Entries for locating text and items =>

==============================

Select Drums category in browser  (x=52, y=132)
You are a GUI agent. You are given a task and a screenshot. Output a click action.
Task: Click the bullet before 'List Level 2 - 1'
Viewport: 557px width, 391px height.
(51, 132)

==============================

The request => Copy all of the entries above line for line, with no changes.

The result =>
Select Drums category in browser  (x=52, y=132)
You are a GUI agent. You are given a task and a screenshot. Output a click action.
Task: Click the bullet before 'List Level 2 - 1'
Viewport: 557px width, 391px height.
(51, 132)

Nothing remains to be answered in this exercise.